**Aim of the exercise**
Once the line with "At what coordinates should I click to accomplish: Expand" is found in the entries below, print it and each following line exactly, stopping after the line with "Task: Open the Pomoc menu"; print nothing else.

[Opening Exercise material section]

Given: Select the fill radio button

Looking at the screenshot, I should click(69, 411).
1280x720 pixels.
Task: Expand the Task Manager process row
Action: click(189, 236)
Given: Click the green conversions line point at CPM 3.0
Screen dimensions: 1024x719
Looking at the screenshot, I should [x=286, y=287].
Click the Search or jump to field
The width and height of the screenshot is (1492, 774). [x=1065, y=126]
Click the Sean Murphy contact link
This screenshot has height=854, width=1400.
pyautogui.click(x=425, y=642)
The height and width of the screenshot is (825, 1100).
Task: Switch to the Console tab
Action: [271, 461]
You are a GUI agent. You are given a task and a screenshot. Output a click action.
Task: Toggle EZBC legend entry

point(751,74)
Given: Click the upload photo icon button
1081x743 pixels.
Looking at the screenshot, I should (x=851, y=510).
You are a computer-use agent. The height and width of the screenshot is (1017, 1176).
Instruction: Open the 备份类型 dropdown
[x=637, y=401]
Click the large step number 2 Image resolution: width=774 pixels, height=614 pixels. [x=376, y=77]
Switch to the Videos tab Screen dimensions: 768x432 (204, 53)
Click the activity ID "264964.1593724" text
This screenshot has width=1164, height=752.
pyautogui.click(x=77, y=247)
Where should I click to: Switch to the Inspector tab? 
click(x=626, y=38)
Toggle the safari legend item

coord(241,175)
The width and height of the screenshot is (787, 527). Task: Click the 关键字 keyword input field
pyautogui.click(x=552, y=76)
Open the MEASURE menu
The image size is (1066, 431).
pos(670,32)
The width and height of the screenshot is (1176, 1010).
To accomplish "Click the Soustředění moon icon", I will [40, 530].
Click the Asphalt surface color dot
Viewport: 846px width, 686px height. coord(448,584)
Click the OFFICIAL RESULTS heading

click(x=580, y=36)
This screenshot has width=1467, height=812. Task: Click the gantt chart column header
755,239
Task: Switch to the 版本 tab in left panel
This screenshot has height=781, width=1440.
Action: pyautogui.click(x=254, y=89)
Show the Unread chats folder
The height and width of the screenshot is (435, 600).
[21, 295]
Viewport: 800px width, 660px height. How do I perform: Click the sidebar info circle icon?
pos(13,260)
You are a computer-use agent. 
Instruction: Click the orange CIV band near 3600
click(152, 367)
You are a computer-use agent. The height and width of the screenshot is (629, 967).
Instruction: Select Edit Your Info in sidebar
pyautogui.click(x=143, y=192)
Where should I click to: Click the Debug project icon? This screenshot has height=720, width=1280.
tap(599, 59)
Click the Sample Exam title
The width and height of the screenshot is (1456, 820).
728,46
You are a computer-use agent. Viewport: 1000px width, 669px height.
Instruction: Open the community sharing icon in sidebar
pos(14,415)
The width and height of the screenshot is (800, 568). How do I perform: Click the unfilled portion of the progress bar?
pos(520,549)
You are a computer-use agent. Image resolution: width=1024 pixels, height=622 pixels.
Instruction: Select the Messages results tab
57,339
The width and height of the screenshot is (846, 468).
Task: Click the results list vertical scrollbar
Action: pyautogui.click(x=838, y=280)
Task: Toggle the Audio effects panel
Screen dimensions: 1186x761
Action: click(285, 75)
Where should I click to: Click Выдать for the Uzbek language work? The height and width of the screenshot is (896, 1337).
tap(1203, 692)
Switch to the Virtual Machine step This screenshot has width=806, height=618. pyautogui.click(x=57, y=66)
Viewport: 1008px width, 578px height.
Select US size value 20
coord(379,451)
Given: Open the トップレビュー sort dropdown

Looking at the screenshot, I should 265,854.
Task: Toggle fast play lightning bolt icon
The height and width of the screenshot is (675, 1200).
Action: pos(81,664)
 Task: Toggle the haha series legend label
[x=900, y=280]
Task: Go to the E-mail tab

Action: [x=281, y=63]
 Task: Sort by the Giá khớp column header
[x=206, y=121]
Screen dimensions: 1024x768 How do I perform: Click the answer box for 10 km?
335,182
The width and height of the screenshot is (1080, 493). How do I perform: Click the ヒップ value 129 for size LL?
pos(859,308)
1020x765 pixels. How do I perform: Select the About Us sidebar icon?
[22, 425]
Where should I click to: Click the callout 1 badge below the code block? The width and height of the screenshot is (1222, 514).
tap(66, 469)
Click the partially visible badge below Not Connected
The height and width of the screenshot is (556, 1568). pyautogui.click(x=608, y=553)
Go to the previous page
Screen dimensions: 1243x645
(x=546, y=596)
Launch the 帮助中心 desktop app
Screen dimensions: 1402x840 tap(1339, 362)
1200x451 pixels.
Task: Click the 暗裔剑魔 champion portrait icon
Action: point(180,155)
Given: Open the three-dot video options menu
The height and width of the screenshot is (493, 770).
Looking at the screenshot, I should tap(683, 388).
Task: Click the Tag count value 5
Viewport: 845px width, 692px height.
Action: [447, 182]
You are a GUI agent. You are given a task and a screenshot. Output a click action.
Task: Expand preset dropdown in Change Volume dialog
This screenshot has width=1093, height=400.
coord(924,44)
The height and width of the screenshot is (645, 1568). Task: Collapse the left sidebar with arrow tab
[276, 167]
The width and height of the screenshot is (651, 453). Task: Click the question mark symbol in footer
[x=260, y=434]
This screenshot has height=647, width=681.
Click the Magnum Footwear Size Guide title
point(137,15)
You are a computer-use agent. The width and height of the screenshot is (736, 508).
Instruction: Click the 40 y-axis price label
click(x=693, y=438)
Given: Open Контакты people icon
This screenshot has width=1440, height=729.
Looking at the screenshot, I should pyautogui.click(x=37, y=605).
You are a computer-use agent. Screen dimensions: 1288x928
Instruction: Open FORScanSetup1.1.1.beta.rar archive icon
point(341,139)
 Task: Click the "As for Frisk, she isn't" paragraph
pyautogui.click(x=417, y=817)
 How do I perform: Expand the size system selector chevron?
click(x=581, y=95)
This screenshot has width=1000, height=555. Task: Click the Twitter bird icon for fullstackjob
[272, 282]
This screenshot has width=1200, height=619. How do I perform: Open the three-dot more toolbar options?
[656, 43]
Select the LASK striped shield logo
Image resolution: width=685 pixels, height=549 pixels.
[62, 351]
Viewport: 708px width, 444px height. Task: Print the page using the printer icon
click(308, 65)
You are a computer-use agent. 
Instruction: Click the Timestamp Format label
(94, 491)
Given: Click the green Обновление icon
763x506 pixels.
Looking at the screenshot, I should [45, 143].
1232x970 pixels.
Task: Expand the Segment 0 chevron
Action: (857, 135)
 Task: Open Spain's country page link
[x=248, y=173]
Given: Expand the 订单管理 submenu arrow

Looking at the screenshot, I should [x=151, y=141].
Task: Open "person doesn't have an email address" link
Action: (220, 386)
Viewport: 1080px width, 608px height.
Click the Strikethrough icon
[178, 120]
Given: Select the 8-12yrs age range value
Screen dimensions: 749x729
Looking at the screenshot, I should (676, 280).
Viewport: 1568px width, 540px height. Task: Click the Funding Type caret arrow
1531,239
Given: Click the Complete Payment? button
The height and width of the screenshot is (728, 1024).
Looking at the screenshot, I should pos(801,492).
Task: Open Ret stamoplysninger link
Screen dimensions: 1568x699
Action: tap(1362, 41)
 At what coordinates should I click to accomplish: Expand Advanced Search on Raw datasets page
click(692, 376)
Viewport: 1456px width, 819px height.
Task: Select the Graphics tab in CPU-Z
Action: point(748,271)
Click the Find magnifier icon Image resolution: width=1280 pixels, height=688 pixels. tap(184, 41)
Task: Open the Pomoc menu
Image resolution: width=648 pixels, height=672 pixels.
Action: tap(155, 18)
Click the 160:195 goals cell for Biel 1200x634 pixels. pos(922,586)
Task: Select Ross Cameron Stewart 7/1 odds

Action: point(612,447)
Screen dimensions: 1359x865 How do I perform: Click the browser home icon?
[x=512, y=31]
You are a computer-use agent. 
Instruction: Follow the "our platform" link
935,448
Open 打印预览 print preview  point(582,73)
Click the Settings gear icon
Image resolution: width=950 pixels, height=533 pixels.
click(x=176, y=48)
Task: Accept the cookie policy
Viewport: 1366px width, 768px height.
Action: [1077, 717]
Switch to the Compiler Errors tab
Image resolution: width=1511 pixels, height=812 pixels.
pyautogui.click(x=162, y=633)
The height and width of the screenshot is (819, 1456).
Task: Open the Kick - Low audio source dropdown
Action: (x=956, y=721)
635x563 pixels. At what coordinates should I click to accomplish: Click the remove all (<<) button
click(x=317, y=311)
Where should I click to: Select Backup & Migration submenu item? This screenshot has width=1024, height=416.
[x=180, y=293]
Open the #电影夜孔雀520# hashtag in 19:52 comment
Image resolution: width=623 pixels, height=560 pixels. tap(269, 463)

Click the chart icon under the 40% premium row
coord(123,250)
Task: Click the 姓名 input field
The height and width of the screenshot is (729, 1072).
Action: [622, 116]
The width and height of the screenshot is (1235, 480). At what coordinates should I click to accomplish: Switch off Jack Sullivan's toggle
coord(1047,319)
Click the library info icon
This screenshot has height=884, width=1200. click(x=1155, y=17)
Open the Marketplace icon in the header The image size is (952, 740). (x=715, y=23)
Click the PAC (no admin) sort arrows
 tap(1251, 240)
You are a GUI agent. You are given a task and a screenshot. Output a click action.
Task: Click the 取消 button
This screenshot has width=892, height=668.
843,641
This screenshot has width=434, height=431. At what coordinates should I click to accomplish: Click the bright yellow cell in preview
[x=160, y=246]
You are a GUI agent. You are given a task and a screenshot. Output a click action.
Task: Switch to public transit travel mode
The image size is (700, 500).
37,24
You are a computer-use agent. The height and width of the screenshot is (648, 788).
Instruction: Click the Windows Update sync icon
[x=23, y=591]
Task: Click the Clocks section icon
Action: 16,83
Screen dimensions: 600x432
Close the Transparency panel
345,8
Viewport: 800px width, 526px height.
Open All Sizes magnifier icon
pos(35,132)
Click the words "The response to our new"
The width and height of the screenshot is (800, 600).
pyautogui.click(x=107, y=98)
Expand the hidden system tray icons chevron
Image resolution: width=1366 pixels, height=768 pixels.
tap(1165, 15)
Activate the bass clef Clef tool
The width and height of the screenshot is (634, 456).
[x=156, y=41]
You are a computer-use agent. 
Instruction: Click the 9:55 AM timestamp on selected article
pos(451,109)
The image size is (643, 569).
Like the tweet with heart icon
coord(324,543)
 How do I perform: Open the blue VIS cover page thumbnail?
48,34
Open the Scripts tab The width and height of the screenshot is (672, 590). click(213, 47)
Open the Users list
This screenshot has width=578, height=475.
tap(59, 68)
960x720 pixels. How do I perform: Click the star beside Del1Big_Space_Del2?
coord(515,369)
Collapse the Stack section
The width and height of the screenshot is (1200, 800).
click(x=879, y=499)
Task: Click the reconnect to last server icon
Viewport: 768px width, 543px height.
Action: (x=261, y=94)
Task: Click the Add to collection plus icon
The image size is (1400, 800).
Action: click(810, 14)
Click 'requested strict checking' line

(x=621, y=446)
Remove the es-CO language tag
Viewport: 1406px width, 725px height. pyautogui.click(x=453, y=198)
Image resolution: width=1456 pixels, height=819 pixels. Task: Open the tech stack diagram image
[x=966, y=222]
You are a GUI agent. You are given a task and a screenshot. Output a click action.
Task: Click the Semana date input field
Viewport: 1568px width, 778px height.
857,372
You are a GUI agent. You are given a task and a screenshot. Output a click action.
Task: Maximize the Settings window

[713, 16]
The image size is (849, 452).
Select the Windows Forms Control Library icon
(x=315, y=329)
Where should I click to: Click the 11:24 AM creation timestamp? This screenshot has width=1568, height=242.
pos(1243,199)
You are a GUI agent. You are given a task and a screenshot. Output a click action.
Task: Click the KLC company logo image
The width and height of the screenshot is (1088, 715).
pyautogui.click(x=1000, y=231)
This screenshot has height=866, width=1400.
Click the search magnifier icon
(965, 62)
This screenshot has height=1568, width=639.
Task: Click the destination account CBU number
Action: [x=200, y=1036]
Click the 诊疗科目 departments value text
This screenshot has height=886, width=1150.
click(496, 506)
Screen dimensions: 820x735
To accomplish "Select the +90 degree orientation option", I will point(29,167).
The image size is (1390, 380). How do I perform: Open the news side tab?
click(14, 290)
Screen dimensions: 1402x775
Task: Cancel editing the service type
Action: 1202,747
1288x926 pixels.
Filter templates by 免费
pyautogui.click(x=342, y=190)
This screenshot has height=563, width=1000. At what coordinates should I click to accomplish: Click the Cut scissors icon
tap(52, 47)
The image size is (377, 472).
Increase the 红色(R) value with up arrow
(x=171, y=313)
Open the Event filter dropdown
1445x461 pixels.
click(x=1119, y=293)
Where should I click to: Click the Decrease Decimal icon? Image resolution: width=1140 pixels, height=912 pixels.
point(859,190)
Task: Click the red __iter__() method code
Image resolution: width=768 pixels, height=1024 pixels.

[Closing Exercise material section]

**Answer space**
 At what coordinates should I click to accomplish: Expand Advanced Search on Raw datasets page
click(692, 376)
Viewport: 1456px width, 819px height.
Task: Select the Graphics tab in CPU-Z
Action: point(748,271)
Click the Find magnifier icon Image resolution: width=1280 pixels, height=688 pixels. tap(184, 41)
Task: Open the Pomoc menu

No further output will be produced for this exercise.